До оврага оставалось еще порядочно — Лида начала отставать от группы. Саша тоже придержал шаг. Это заметил и Гриша.

— Скорее, не то не успеем!

— Она же девочка — устает! — ответил Саша.

— Что делает?

В голове Саши мелькнула неуверенная еще мысль… Нет-нет! Наверно, Гриша просто не расслышал. Но ведь он прямо-таки выкрикнул это слово!.. Тогда… тогда он, может быть, просто не знает, что оно означает?!. Решив разогнать сомнения, Саша догнал Гришу и громко повторил:

— Девочки устают быстрее нас!

— Устают?

Гриша побежал потише, но все равно поглядывал на Сашу чуточку удивленно.
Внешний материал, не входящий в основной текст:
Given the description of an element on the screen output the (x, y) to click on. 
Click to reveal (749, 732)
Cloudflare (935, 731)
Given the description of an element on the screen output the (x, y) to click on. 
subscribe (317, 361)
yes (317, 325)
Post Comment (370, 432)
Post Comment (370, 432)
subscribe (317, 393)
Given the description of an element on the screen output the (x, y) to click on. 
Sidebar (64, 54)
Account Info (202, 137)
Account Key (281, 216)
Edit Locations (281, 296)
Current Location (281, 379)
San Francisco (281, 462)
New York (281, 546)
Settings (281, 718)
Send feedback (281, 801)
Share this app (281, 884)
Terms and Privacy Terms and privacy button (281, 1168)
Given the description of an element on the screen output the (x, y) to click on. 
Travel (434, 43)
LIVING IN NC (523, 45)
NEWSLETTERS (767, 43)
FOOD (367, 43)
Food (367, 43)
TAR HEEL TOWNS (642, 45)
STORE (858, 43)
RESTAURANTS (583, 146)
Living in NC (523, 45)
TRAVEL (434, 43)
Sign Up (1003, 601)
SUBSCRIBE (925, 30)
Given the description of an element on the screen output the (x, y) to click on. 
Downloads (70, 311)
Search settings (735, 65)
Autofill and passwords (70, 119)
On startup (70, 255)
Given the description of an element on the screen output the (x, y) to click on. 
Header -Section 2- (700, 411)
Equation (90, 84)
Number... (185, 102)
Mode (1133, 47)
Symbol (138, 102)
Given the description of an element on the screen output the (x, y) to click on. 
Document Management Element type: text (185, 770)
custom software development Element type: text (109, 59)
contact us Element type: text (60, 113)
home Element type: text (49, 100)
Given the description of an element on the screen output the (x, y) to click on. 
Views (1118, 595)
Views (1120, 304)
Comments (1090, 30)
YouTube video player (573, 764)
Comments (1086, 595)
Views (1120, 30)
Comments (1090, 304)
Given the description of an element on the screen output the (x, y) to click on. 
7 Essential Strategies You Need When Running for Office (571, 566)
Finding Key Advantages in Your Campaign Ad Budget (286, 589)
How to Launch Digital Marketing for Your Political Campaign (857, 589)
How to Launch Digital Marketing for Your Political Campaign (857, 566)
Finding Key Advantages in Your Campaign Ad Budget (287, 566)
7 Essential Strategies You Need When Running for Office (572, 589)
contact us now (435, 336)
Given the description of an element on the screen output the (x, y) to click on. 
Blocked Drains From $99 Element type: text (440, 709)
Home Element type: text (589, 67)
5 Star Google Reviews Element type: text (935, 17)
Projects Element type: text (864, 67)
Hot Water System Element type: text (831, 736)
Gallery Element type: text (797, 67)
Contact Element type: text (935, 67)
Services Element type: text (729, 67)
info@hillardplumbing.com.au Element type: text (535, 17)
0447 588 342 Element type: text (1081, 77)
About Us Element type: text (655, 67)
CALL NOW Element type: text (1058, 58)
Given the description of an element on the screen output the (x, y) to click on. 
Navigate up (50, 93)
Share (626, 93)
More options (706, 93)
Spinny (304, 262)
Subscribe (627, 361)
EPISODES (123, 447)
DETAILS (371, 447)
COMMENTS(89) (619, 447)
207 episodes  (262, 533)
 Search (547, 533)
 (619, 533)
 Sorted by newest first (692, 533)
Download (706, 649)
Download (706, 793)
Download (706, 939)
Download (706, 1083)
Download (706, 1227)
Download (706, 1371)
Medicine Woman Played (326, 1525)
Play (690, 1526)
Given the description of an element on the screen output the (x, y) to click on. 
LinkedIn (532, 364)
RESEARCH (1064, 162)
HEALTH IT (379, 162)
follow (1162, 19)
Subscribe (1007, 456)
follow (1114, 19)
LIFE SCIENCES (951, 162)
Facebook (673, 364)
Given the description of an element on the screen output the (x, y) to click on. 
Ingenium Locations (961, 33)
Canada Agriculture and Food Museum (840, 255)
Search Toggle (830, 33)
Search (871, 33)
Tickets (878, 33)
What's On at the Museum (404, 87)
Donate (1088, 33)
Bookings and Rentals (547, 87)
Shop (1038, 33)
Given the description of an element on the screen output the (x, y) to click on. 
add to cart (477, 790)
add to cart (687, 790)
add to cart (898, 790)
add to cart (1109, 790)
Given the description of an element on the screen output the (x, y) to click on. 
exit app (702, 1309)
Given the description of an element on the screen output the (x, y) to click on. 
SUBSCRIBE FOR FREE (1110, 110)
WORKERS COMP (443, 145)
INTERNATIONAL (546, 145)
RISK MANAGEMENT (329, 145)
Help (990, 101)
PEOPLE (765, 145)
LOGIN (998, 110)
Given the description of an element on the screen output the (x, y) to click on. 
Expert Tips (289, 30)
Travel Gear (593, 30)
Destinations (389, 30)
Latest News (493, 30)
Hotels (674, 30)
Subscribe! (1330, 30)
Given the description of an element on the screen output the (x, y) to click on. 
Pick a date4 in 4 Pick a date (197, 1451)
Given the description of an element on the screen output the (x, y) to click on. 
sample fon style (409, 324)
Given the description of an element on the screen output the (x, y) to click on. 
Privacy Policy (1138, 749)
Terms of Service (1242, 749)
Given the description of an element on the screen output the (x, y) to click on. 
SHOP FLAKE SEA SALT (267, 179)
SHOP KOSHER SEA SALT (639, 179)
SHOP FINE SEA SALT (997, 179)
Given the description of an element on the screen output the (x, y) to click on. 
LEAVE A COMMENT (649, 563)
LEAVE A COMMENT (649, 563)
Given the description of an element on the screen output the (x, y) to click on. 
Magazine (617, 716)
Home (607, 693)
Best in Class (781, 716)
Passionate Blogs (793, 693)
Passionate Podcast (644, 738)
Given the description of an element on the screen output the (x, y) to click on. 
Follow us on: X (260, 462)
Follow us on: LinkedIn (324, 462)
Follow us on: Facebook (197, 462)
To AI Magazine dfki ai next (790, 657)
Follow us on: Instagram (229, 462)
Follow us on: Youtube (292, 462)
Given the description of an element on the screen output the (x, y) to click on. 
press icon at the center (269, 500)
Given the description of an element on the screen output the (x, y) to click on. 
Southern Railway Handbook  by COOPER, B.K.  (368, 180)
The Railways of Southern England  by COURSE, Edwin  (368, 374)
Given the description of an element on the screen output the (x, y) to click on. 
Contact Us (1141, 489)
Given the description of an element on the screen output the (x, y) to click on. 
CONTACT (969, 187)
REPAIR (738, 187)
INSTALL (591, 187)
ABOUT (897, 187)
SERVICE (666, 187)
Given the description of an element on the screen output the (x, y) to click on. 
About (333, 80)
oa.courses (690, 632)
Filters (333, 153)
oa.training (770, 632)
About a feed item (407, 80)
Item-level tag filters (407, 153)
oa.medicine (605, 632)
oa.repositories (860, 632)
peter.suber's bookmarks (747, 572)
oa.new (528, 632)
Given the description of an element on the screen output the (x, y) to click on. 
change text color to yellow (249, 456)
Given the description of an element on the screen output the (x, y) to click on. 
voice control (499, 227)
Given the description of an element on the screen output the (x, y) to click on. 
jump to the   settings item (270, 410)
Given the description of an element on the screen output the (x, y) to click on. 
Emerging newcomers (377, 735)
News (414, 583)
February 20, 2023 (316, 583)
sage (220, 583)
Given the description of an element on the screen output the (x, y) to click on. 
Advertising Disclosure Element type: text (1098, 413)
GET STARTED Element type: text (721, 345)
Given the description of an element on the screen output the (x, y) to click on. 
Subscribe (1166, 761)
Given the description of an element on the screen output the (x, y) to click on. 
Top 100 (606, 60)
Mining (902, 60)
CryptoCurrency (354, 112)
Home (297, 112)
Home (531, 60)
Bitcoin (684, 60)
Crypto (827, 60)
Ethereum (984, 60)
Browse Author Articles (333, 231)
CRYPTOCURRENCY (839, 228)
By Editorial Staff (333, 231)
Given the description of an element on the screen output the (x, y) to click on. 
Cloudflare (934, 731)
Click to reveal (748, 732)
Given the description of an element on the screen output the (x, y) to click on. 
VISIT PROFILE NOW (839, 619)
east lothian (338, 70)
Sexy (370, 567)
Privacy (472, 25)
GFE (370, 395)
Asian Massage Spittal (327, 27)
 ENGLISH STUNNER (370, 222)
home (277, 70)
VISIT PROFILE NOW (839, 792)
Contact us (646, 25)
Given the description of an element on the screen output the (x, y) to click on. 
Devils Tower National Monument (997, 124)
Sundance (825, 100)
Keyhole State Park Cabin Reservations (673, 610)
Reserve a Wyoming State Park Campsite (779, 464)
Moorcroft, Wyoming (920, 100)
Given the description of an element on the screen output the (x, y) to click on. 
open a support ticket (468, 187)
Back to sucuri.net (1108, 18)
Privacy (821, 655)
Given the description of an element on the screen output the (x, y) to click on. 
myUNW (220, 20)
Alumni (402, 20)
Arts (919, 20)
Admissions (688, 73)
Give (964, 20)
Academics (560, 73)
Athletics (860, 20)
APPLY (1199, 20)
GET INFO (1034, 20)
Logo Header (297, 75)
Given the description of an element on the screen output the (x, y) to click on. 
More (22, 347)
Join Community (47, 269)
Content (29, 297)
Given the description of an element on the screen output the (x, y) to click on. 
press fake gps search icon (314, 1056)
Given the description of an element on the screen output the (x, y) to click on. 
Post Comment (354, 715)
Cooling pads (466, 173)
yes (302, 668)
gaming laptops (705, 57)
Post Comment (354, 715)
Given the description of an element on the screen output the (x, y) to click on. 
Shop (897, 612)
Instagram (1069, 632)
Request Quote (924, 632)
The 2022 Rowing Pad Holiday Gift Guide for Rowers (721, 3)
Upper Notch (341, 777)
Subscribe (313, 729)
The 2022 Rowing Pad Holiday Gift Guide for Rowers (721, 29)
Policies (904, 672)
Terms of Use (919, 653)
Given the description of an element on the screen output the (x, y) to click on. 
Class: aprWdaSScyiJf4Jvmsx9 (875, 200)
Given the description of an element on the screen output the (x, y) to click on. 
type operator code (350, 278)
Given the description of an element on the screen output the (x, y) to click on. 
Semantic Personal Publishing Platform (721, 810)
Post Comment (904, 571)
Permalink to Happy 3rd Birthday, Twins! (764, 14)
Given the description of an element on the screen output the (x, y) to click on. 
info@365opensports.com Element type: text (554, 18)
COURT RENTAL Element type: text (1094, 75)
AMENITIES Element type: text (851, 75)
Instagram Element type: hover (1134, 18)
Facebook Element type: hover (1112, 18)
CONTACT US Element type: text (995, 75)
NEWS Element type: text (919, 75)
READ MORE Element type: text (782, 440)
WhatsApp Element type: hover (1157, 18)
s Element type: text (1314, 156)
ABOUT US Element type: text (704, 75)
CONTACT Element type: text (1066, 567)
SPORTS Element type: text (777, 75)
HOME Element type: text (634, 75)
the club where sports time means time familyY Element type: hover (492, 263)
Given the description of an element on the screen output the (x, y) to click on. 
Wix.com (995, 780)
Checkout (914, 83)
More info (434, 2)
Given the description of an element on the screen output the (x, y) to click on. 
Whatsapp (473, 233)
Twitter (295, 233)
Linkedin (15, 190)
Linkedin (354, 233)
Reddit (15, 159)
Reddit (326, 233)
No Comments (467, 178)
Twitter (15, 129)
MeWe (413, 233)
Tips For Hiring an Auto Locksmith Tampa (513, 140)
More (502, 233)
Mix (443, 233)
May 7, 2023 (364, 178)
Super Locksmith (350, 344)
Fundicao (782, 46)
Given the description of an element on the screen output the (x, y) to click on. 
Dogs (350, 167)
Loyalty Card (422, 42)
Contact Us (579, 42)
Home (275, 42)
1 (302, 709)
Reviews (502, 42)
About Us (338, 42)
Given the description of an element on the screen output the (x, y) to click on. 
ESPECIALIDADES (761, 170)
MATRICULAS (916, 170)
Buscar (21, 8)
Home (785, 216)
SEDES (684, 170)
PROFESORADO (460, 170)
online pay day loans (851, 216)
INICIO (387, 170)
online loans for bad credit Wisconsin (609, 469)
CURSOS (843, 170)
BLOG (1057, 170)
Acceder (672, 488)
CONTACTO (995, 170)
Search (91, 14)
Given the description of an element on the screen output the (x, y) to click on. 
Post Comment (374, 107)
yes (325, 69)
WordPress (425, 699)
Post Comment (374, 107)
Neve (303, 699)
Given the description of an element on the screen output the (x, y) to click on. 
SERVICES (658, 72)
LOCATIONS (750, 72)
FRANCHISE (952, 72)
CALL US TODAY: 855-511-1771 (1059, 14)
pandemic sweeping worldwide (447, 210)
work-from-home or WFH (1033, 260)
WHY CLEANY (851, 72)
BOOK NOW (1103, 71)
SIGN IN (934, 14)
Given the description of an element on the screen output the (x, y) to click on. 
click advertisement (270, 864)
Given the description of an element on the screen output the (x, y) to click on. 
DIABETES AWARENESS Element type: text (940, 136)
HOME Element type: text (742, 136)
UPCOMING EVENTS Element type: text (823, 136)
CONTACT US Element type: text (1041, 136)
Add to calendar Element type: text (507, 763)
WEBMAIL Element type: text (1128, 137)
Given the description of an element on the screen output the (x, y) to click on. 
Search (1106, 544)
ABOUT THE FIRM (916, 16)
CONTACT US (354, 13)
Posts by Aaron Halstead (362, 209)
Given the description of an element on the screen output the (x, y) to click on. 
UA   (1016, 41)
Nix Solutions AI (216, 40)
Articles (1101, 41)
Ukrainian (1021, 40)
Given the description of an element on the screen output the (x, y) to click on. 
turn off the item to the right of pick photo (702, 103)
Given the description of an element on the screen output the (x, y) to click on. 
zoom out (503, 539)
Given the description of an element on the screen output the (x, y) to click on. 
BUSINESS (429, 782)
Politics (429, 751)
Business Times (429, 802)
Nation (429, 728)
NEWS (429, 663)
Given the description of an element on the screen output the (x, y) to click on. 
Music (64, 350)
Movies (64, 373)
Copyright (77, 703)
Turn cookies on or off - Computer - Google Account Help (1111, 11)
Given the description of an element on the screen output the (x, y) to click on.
— А что это означает: устают?

Саша хотел оказать, что сейчас не до шуток, но тут совершенно отчетливо понял: Гриша, хотя все остальные уже совсем задыхаются, дышит по-прежнему ровно, будто стоит на месте. И выпалил другое:

— Инте-рес-но…

Он перешёл на шаг и начал осторожно отводить ветки орешников в сторону — вплотную за ним шли Гена и Лида. Гриша тоже пошел шагом, на ходу спросил:

— А чего тут интересного?

— Как же ты совсем не устаёшь?

— Опять это слово! — ответил Гриша, словно растерявшись на миг. — Не пойму что-то…

— Чего не поймёшь?

— Да слова этого — «устаешь»…

— Ну, ты!.. Не издевайся!

— Я и не думаю.

— Ильвеш левэх?

— Ильвеш левэх, Саша!

— Когда человек устает, он начинает дышать тяжело, ему хочется бежать медленнее и медленнее. Потом, когда у него совсем иссякает энергия, он садится отдыхать или падает от бессилия…

— Ах, вот оно что…

Лида и Гена поравнялась с ними, поэтому Гриша больше не стал ни о чём расспрашивать. Замолчал и Саша. «Нет, не прикидывается, — подумал он. — Значит, этот паренек не устает никогда, что бы ни делал… Но ведь такого не бывает!.. Интересно, чем еще поразит он нас? Видно, деревенские ребята тоже чувствуют в нем что-то такое… Не зря и прозвали Мюнхгаузеном… Нет, надо за ним понаблюдать получше. И то, что он может так запросто долго глядеть на солнце, тоже непонятно…»

В лесу стало темно, почти как ночью. Только частые молнии, освещая все вокруг синим светом, помогали ребятам правильно выбирать дорогу. Ураганный ветер гнул и трепал вершины могучих дубов, ломал и крошил сухие сучья. Лес стонал, трещал, гудел сотнями голосов.

— Конец света, что ли, наступает? — пробормотал Гена.

— Не болтай-ка ты! — отрезала Лида, а сама невольно придвинулась к Саше. — Тоже мне мужчина!..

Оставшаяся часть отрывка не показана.